The EU Innovation Fund, Europe’s largest grant program for low-carbon technologies, has opened its 2025 call cycle with a total budget of €40 billion spanning 2020-2030. Managed by the European Commission, the fund aims to accelerate climate neutrality by 2050 by supporting innovative CO2-reducing projects in energy-intensive industries, renewable energy, energy storage, CCUS, net-zero mobility, and buildings. Applications are assessed on greenhouse gas reduction potential, innovativeness, maturity, replicability, and cost-effectiveness. Crucially, projects must demonstrate at least 75% of the calculated emission avoidance to receive the full grant amount.

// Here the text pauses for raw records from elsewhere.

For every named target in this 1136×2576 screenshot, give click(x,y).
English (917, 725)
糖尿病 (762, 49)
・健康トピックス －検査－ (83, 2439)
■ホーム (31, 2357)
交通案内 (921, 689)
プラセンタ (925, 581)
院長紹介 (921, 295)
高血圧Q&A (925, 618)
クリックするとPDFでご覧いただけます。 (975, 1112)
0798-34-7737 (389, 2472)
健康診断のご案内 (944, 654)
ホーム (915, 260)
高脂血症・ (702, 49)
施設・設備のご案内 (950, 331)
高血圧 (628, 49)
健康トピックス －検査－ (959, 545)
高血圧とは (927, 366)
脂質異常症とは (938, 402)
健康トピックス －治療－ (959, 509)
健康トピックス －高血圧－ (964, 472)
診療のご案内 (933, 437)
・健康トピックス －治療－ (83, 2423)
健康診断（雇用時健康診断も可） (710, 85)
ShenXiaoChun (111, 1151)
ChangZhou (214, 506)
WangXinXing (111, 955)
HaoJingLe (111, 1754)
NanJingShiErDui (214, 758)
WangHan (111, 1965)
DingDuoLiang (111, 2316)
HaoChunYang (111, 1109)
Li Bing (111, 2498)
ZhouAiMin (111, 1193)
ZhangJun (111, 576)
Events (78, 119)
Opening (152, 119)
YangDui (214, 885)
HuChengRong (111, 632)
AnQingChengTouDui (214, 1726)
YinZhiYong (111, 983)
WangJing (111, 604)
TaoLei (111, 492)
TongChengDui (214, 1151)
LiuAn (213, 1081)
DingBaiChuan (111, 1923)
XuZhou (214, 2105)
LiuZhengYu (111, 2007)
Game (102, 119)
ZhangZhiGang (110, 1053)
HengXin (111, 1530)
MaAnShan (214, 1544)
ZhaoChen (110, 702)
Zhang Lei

Specific 2025 calls include: the general Net Zero Technologies call (open 4 Dec 2025 – 23 Apr 2026) covering decarbonization initiatives and component manufacturing for renewables, storage, heat pumps, and hydrogen; the Batteries call for innovative EV battery cell production; the IF25 Pilot Heat Auction (€1 billion, open 3 Dec 2025 – Feb 2026) targeting industrial process heat decarbonization via electrification (heat pumps, electric boilers, induction heating) and renewable heat (solar thermal, geothermal); and the Renewable Hydrogen Auction (€1.2 billion, open 3 Dec 2025 – Feb 2026) offering a fixed premium per kg of hydrogen to bridge production cost gaps, with €200 million reserved for maritime applications. Companies of all sizes—including SMEs—are eligible.

Key Points
  • Total budget of €40 billion from 2020-2030 for CO2-reducing innovations across industries
  • Pilot Heat Auction (€1B) supports electrification of industrial heat via heat pumps, electric boilers, induction heating, and renewable solutions
  • Renewable Hydrogen Auction (€1.2B) offers fixed premium per kg of hydrogen, with €200M earmarked for maritime

Why It Matters

Massive EU funding accelerates industrial decarbonization and hydrogen scale-up, directly driving Europe toward climate neutrality by 2050.